In just one or two years, experts predict Bring Your Own Device policies and makerspaces will be commonplace in schools. A 2014 Consortium for School Networking (CoSN) surveyfound that 81 percent of surveyed schools either had a BYOD policy or planned to implement one. These policies reflect the reality of students’ lives and can also cut down on school technology costs. Similarly, the popular Maker Movement and increasing emphasis on hands-on learning has propelled school makerspaces into the limelight. School leaders see these spaces as a way for students to take initiative: designing, prototyping and building their ideas from start to finish.
3-D Printing: The report notes that in the next two to three years, 3-D printing and adaptive learning technologies will have become mainstream school technologies. Experts believe 3-D printing offers tremendous opportunities for students to explore objects and concepts that might be difficult to experience in school. The printer can help students visualize mathematical graphs and models or touch replicas of historic artifacts. Low-cost online design tools and cheaper machines are helping to make 3-D printing accessible to schools, while project-based pedagogy is making it popular.
Adaptive Learning: Adaptive learning refers to software that adjusts to students’ learning needs as they use the product. Increasingly, this kind of software is being used to allow each student to move at his or her own pace. The idea is tremendously appealing to some education leaders, while others worry that relying on software to recognize student needs will actually diminish the personalized attention from an educator that each student deserves.
While the authors of the NMC Horizon report feel adaptive learning could soon be a game changer, they caution that the software may not be sophisticated enough yet to meet educators’ dreams. Instead, the authors posit its best use may be to analyze macro-level data on the effectiveness of curriculum and instruction.

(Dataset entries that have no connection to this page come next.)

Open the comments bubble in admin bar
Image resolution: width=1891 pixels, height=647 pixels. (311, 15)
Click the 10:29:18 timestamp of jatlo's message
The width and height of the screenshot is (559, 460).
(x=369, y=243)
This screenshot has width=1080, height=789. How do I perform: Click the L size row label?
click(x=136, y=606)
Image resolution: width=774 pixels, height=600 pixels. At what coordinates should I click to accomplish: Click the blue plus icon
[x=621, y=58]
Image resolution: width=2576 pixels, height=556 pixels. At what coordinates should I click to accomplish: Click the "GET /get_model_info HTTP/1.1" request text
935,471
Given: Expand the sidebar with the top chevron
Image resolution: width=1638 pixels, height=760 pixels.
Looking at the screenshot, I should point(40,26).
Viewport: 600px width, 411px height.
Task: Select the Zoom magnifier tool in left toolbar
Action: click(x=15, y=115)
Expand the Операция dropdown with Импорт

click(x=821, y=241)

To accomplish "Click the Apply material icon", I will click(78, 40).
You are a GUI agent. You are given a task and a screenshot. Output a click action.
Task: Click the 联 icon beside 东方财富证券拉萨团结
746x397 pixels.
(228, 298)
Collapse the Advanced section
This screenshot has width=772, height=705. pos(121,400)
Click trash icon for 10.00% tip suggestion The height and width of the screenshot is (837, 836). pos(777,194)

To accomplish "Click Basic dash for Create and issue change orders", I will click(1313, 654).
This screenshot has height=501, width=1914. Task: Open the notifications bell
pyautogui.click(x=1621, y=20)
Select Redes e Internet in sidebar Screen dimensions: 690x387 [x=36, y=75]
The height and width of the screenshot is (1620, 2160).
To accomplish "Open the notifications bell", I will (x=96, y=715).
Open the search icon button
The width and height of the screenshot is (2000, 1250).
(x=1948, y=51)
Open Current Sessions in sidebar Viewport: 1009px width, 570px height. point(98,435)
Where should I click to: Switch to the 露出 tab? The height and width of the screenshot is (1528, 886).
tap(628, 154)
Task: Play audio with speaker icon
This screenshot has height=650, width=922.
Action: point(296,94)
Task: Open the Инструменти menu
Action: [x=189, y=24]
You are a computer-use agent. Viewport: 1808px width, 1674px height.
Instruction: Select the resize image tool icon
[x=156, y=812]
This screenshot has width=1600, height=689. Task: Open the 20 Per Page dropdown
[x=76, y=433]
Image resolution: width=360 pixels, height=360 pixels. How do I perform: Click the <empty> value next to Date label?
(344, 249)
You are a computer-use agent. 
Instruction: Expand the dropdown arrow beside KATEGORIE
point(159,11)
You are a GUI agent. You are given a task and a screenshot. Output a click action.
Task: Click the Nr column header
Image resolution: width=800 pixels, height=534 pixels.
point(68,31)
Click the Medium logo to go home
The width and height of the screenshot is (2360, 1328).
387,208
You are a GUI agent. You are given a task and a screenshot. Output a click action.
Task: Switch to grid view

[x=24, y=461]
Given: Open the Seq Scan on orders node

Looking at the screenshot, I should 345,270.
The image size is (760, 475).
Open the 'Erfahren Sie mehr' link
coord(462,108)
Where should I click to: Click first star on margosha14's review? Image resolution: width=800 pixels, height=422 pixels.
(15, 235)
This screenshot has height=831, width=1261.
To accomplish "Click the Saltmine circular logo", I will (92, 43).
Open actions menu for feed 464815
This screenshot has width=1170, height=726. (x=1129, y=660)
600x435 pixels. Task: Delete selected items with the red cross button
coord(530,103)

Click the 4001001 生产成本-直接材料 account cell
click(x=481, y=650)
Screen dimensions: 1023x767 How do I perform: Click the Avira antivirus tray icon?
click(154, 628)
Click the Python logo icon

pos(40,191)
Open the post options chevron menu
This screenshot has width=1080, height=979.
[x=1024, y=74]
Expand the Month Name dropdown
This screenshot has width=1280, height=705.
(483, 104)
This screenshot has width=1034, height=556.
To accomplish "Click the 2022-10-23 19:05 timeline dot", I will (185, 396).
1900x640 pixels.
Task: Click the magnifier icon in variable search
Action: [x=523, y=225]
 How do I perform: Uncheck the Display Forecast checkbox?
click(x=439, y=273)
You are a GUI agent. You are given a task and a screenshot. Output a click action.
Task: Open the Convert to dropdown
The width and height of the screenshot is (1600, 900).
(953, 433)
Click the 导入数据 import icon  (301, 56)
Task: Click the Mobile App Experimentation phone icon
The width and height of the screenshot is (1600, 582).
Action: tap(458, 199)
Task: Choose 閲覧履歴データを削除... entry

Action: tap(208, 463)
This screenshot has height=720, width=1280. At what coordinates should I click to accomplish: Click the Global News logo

Badges and Wearables: On the long-term horizon, experts see digital badges and wearable technology as important technology developments in four to five years. Badges are already being used to recognize competence in a skill in digital spaces like Khan Academy. Increasingly, schools are looking to badges as a way to validate informal learning for both students and teachers. While not yet pervasive, badges could offer a more comprehensive way to certify learning opportunities, inside and outside of school.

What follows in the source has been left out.